Diagnosing symptomatic HIV-associated neurocognitive disorders: self-report versus performance-based assessment of everyday functioning

Collaborators, Affiliations
Multicenter Study

Diagnosing symptomatic HIV-associated neurocognitive disorders: self-report versus performance-based assessment of everyday functioning

K Blackstone et al. J Int Neuropsychol Soc. 2012 Jan.

Abstract

Three types of HIV-associated neurocognitive disorders (HAND) exist that are distinguished by presence and severity of impairment in cognitive and everyday functioning. Although well-validated neurocognitive measures exist, determining impairment in everyday functioning remains a challenge. We aim to determine whether Self-Report measures of everyday functioning are as effective in characterizing HAND as Performance-Based measures. We assessed 674 HIV-infected participants with a comprehensive neurocognitive battery; 233 met criteria for a HAND diagnosis by having at least mild neurocognitive impairment. Functional decline was measured via Self-Report and Performance-Based measures. HAND diagnoses were determined according to published criteria using three approaches to assess functional decline: (1) Self-Report measures only, (2) Performance-Based measures only, and (3) Dual-method combining Self-Report and Performance-Based measures. The Dual-method classified the most symptomatic HAND, compared to either singular method. Singular method classifications were 76% concordant with each other.
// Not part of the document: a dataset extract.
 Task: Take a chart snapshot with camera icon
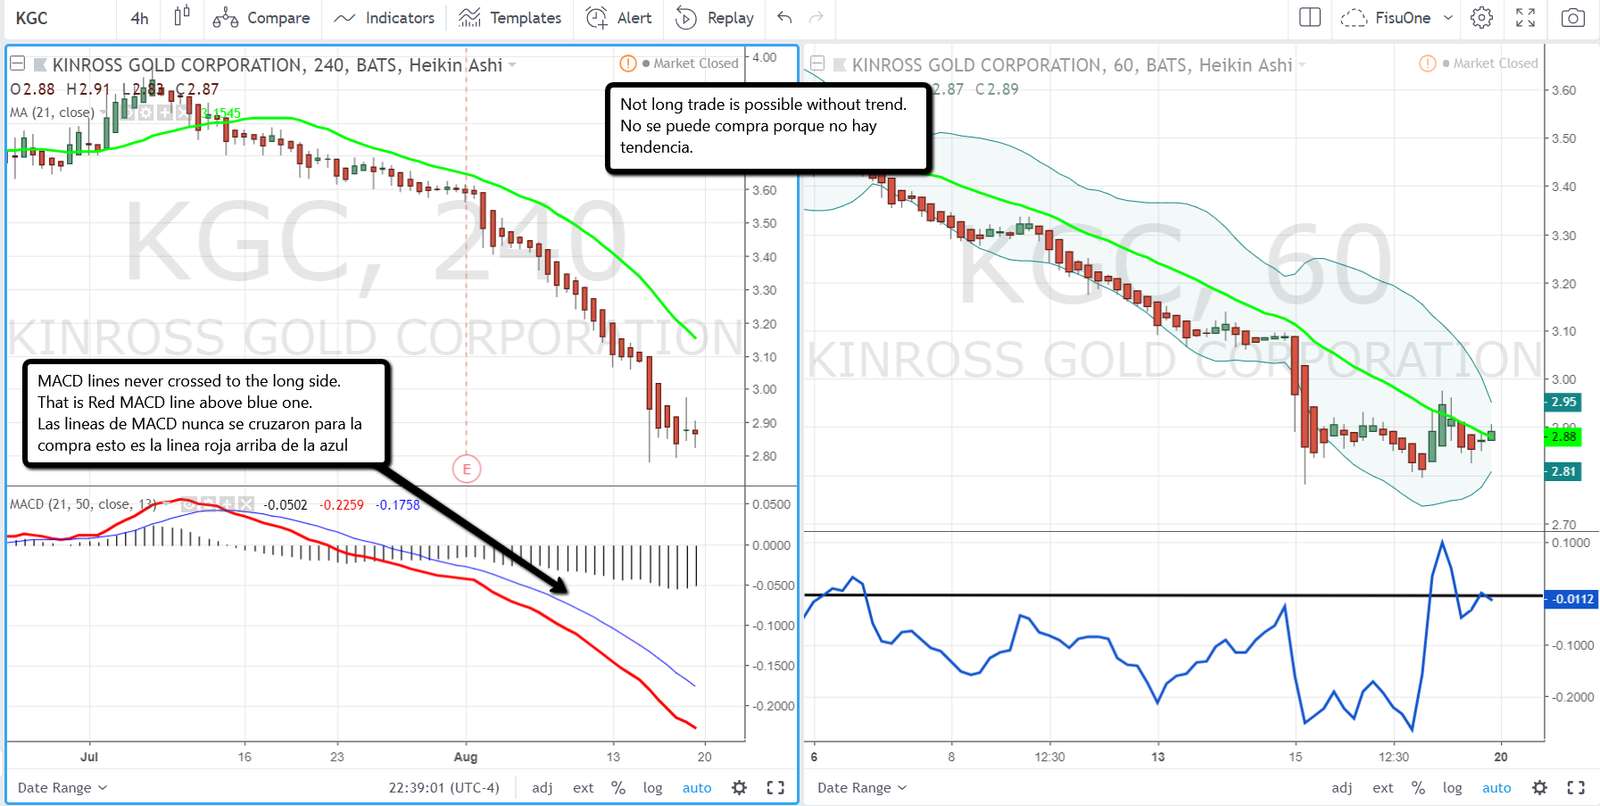[x=1573, y=18]
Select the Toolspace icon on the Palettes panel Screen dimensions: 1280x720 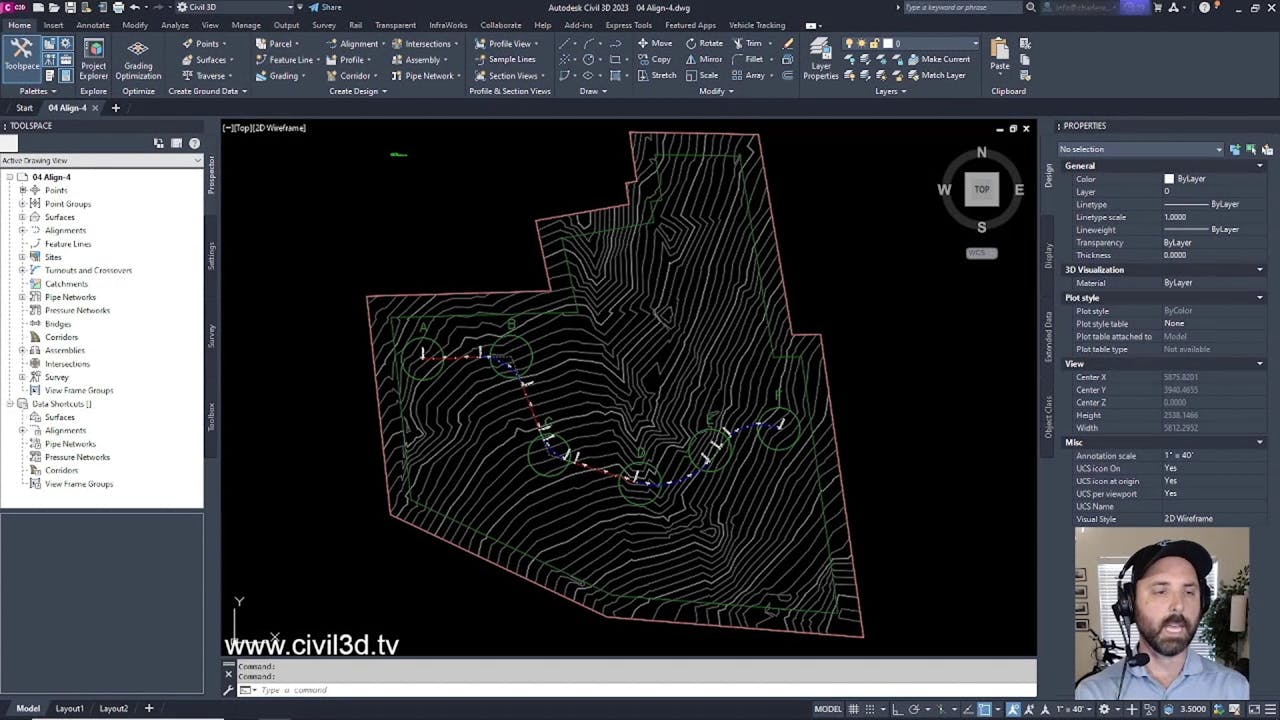(x=22, y=55)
Participants classified as Performance-Based functionally impaired were more likely to be unemployed and more immunosuppressed, whereas those classified as Self-Report functionally impaired had more depressive symptoms. Multimodal methods of assessing everyday functioning facilitate detection of symptomatic HAND. Singular Performance-Based classifications were associated with objective functional and disease-related factors; reliance on Self-Report classifications may be biased by depressive symptoms.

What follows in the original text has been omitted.